Entries on locating words and elements:
-- BEGIN --

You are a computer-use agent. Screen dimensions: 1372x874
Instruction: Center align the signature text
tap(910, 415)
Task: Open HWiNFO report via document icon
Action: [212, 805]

-- END --
-- BEGIN --

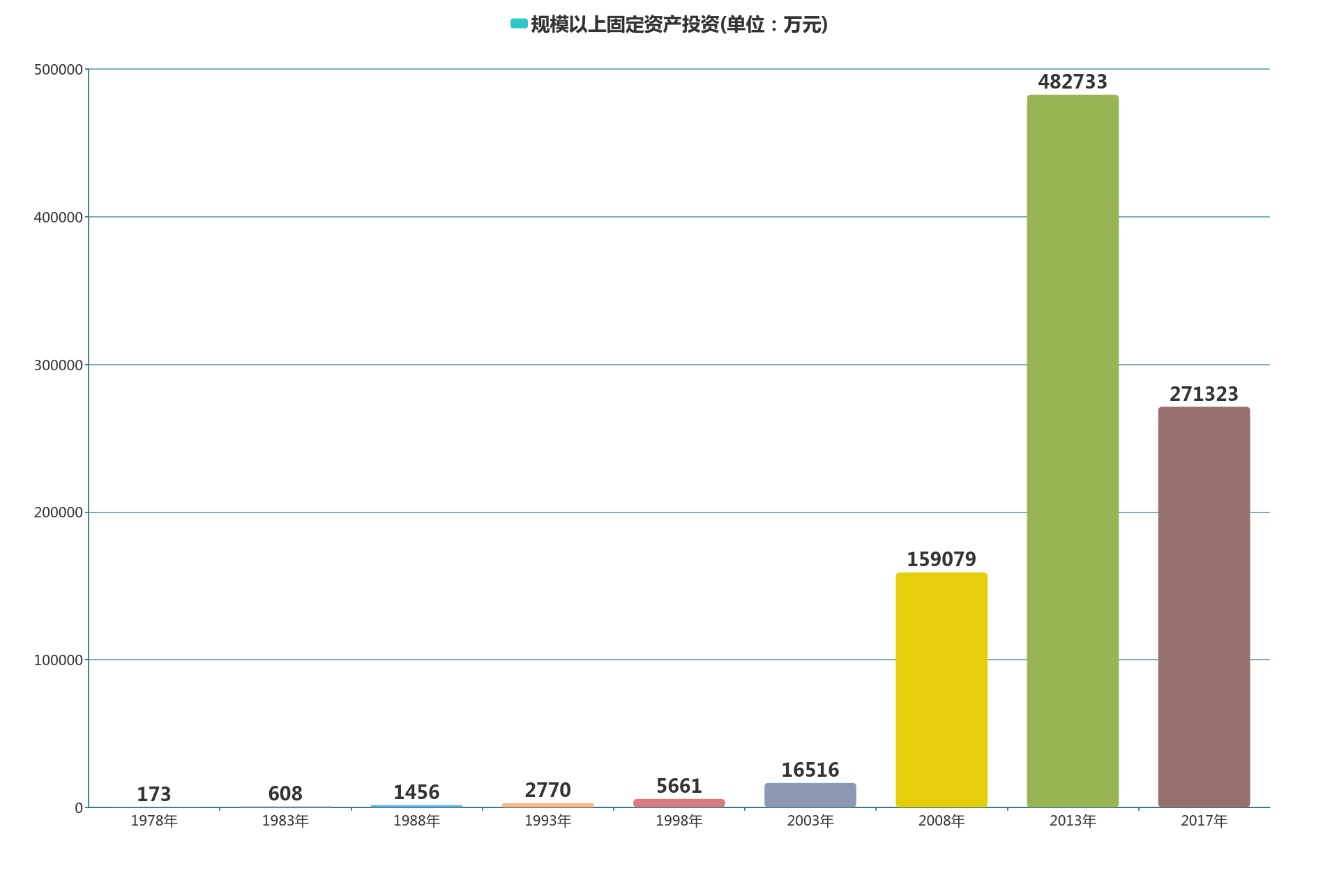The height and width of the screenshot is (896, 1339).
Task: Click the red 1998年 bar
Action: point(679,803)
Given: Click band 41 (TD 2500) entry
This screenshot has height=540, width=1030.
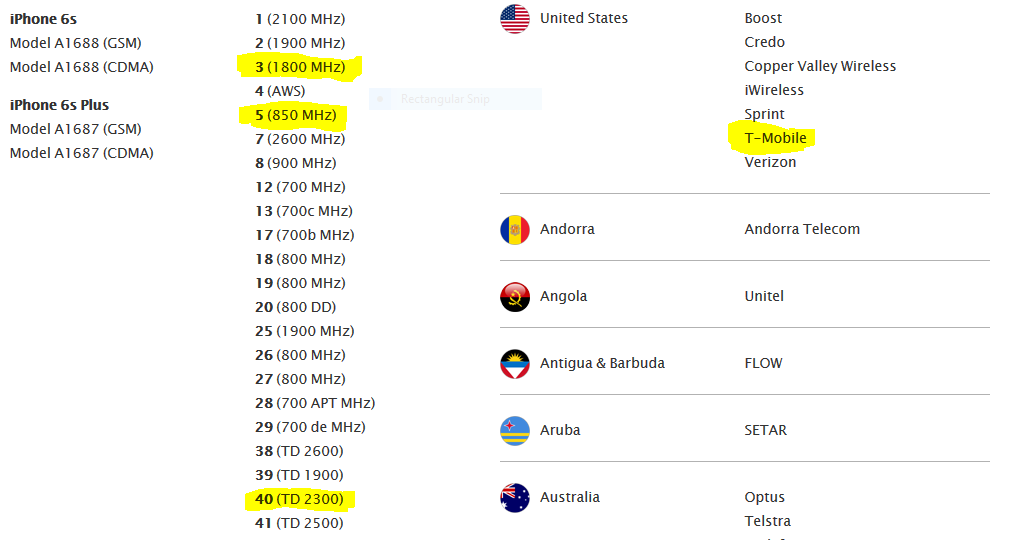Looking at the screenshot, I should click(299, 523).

-- END --

Challenge:
Give the material from the line containing "You are a computer-use" through the line containing "Action: [212, 805]" as a Markdown table with the columns No. and Line, numbering each row and omitting blank lines.

Problem solution:
| No. | Line |
|---|---|
| 1 | You are a computer-use agent. Screen dimensions: 1372x874 |
| 2 | Instruction: Center align the signature text |
| 3 | tap(910, 415) |
| 4 | Task: Open HWiNFO report via document icon |
| 5 | Action: [212, 805] |